"So,
Albert goes with the Queen to Windsor after the [wedding] ceremony?"
"He'll
go further before morning."
"How
so?"
"Why,
he'll go in at Bushy, pass Virginia Water, on through Maidenhead, and leave
Staines behind."
So
went one of the many jokes following the wedding of Queen Victoria to Franz
August Karl Albrecht Immanuel of Saxe-Coburg and Gotha, or Prince Albert as he
became known to his English subjects. Victoria has initially been offered the
choice of Albert or his older brother Ernst as potential consorts in 1837 when as
an 18 year old she ascended the throne. But she was immediately smitten by the ‘extremely
handsome’ piano playing Albert. As she was Queen, protocol demanded that the
proposal of marriage came from her.
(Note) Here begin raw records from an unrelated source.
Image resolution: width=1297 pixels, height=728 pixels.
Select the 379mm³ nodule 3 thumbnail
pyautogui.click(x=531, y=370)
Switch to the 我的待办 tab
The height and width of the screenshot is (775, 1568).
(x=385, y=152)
Victorian values were a long way off
establishing themselves in 1840 and the Queen of England proposing to and then
marrying a penniless foreigner offered the wits of England a chance to excel
themselves in scoffing, sneering and ribaldry.
“I
say, I say, I say what are Prince Albert’s wages?”
“I
don’t know, what are Prince Albert’s wages?”
“A
quarter of a crown a day and a whole sovereign at night….”
“I
say, I say, I say why is the Queen England’s
most famous composer?”
“I
don’t know, why is the Queen England’s most famous composer?”
“Because
her overtures to Prince Albert are known all over the world.”
The
MP Dillon Browne was buttonholed at Ben Morgan’s in Maiden Lane about the
controversial Corn Laws which banned grain imports into Britain and kept the
price of bread artificially high. Someone
eventually asked “What is the use of all this botheration about the Corn Laws?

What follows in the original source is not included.